シスプラチン抵抗性Ｈ４６０モデルにおいて、ＡＴＧＬＳＡ処理コホートにおいて３７．５％（１８日間）増強された生存率の中央値が観察されたが（図２６）、しかしながら、ＡＴＧＬＳＡとＰＢＳ対照群との差は、ランク－ログ検定において統計的に有意でなかった（表１１）。

実施例１４
インビボ肺癌異種移植モデルにおけるシスプラチン処理とＡＴＧＬＳＡの併用
オリゴマー化合物は、肺癌異種移植モデルにおいてインビボで腫瘍細胞増殖を阻害する
非標的化オリゴマーを、シスプラチン感受性Ｈ４６０肺癌細胞株を使用した肺癌異種移植モデルにおいてインビボで試験した。具体的には、６週齢のＳＣＩＤ雄マウス（Animal Resources Centre - ARC, Canning Vale, WA）には、２００万個のルシフェラーゼ発現性のシスプラチン抵抗性Ｈ４６０肺癌細胞を脇腹に皮下注射した。それに続いて、マウスを、触診、キャリパー測定、およびＩＶＩＳ走査装置を用いた腫瘍生物発光シグナルの測定によって腫瘍増殖について観察した。腫瘍体積が平均５０ｍｍ^３（９２％の腫瘍取り込み）に達したとき、マウスを、ＰＢＳ対照群、ＡＴＧＬＳＡ群、シスプラチン群、または併用ＡＴＧＬＳＡ＋シスプラチン群のいずれかに無作為に組み入れた。オリゴヌクレオチドＡＴＧＬＳＡをＰＢＳ（Life Technologies）で希釈し、週２回の静脈内（ｉ．ｖ．）注射によって８０ｍｇ／ｋｇの用量にて投与した。シスプラチン（生理的食塩水中の１ｍｇ／ｋｇの懸濁液、Hospira）を腹腔内注射（４ｍｇ／ｋｇ）によって週１回注射した。併用処理群には、１週間あたり２回のＡＴＧＬＳＡ（８０ｍｇ／ｋｇ）ｉ．ｖ．注射および１回のシスプラチン（４ｍｇ／ｋｇ）ｉ．ｐ注射を与えた。処理後３週間、すべて処理コホートでは、ＰＢＳと比較して、有意に低い腫瘍増殖があったが、しかしながら、ＡＴＧＬＳＡ（ＡＴＧ）、シスプラチン、および併用ＡＴＧＬＳＡ＋シスプラチン（Ｃｏｍｂｏ）処理コホートの間に腫瘍増殖の有意差がなかった（図２７）。処理後３週間の時点で、本発明者らは、群間で処理を切り換えた（図２８、破線）：ＡＴＧＬＳＡ処理マウスをシスプラチン（４ｍｇ／ｋｇ、週１回、ｉ．ｐ）に切り換え、シスプラチン処理マウスをＡＴＧＬＳＡ（８０ｍｇ／ｋｇ、週２回、ｉ．ｖ）に切り換え、および併用ＡＴＧＬＳＡ＋シスプラチンマウス（Ｃｏｍｂｏ）を対照ＰＢＳ群（１５０μＬのＰＢＳ、週２回、ｉ．ｖ）にした。我々は、処理初日に腫瘍増殖がない、「シスプラチン 第１／ＡＴＧＬＳＡ 第２」処理マウスにおける有意な腫瘍増殖遅延を観察した。

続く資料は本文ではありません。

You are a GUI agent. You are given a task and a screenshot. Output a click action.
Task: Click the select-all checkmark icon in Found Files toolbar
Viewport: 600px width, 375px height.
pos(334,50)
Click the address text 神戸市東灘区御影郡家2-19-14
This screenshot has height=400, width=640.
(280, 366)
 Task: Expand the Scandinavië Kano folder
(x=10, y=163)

その処理がインビボにおいて何らかの急性毒性を引き起こす場合がないかチェックするために、それぞれの動物の体重もまた観察した。ＡＴＧＬＳＡ（ＡＴＧ）化合物が、ＰＢＳと比較して、処理３週間の時点でマウスの体重減少に有意な影響を与えなかったことが観察されたのに対して、有意な体重減少がシスプラチン処理マウスで観察された。これは、ＡＴＧＬＳＡが、シスプラチンと同じ割合で腫瘍増殖を遅延する一方で、動物に対して明らかに不利な毒性を引き起こさなかったことを示唆している。そのうえ、シスプラチン処理をＡＴＧＬＳＡに切り換えるとき、統計的に有意なマウス体重の増大が、切り換えの直後に観察された。この増大は、処理の残り期間にわたって安定したままであった。全体的に見て、データは、ＡＴＧＬＳＡが、シスプラチンに対する抵抗性を発症した肺癌性腫瘍および肺癌性腫瘍に対して化学的に安定した効果を有することを示す。該データはまた、シスプラチン後のＡＴＧＬＳＡを用いた一連の処理が、同時に投与した両剤よりも効果的であることを示す。

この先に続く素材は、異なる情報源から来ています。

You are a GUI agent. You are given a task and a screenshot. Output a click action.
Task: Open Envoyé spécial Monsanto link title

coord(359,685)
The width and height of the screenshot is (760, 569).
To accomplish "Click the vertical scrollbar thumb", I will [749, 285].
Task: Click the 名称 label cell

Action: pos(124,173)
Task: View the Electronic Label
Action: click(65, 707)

本明細書に記載のすべての特許、特許出願、および刊行物の開示を、全体として参照により本明細書に援用する。

本明細書におけるあらゆる参考文献への言及は、そのような参考文献を本願に対する「先行技術」として利用可能であることを了承するものと解釈すべきでない。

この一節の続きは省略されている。